Not sure about that, mine will do over city and highway mileage no problem. My lifetime average is over 42 mpg. I think the ratings are never very accurate. It varies a lot by driver.


----------



## ChevyGuy (Dec 13, 2014)

IndyDiesel said:


> Not sure about that, mine will do over city and highway mileage no problem. My lifetime average is over 42 mpg. I think the ratings are never very accurate. It varies a lot by driver.


There's a lot of variability. But the EPA test is a standardized test where they follow a specific "traffic" profile on a dyno. What you get depends a great deal on how closely your driving profile matches the EPA's.


----------



## IndyDiesel (May 24, 2015)

ChevyGuy said:


> There's a lot of variability. But the EPA test is a standardized test where they follow a specific "traffic" profile on a dyno. What you get depends a great deal on how closely your driving profile matches the EPA's.


I find I normally get better than their numbers. Not a lot better but better.


----------



## oldestof11 (Apr 3, 2016)

IndyDiesel said:


> Not sure about that, mine will do over city and highway mileage no problem. My lifetime average is over 42 mpg. I think the ratings are never very accurate. It varies a lot by driver.


I'm averaging 46-48. Best tanks have been 51mpg and worst so far was my very first one where I spent a lot of time driving around town at 41mpg


----------



## MP81 (Jul 20, 2015)

Yup - similar thing happened in around 2007 or so. 

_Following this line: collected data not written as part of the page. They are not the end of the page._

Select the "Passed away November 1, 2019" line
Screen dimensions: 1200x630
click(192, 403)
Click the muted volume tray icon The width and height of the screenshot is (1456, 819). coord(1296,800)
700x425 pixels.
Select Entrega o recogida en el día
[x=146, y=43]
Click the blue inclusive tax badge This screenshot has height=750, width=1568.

I thought the ratings were supposed to get more representative - which would mean that the diesels wouldn't be underrated, but I guess that is not the case.


----------



## IndyDiesel (May 24, 2015)

oldestof11 said:


> I'm averaging 46-48. Best tanks have been 51mpg and worst so far was my very first one where I spent a lot of time driving around town at 41mpg


I have too much city driving to average much more than I do. Just took a 1200 mile trip, first half no ac and drove little slower and got 51.5 mpg, came back head wind, some ac and drove 75 mph and averaged 48.5 for trip. Economy wise very happy with car.


----------



## obermd (Mar 3, 2012)

Are you comparing the 2014 to the 2014 CTD or the 2014 to the 2017 CTD? The 2017 is a new drivetrain.


----------



## MP81 (Jul 20, 2015)

obermd said:


> Are you comparing the 2014 to the 2014 CTD or the 2014 to the 2017 CTD? The 2017 is a new drivetrain.


Talking about the original post? He's talking about the 2014 CTD "converted" to the 2017 EPA rating method, which "drop" the fuel economy to 44 on the highway, from 46.

Which we all know is making the rating _less_ accurate.


----------



## jblackburn (Apr 14, 2012)

I remember the 2007 mileage adjustments from when we were shopping for a car in 2007. The ratings dropped from 2006 to 2007 models despite nothing having changed. 

They *were* more accurate, though.


----------



## spacedout (Dec 7, 2010)

I read about this a few weeks back, the cruze diesel is not the only car effected by this, nor is Chevy the only manufacture. this is all due to testing differences starting in the 2017 model year. 

EPA updates MPG sticker rules for 2017 model year vehicles - Autoblog


Gas mileage ratings for some 2017 cars to fall as EPA tweaks tests


----------



## Merc6 (Jun 8, 2013)

2016 Traverse, Acadia and, Enclave had MPG lawsuits and gave out visa cards to the owners based on if you were a 2wd or AWD variant. AWD got like $1600 back per car but after lawyers it was like $900


----------



## diesel (Jun 8, 2013)

I disagree with the change on the diesel Cruze. They easily get 46+ MPG on the highway. If anything they should have raised the highway and lowered the city.


----------



## MP81 (Jul 20, 2015)

diesel said:


> I disagree with the change on the diesel Cruze. They easily get 46+ MPG on the highway. If anything they should have raised the highway and lowered the city.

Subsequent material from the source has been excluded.